• **About this exercise**:
Please return every record below exactly as it stands.

** Opening Records supplied block **

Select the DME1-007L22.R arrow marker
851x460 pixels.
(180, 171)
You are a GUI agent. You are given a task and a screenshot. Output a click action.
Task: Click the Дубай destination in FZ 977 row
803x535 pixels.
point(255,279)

** Closing Records supplied block **

• **Exercise result**:
Select the DME1-007L22.R arrow marker
851x460 pixels.
(180, 171)
You are a GUI agent. You are given a task and a screenshot. Output a click action.
Task: Click the Дубай destination in FZ 977 row
803x535 pixels.
point(255,279)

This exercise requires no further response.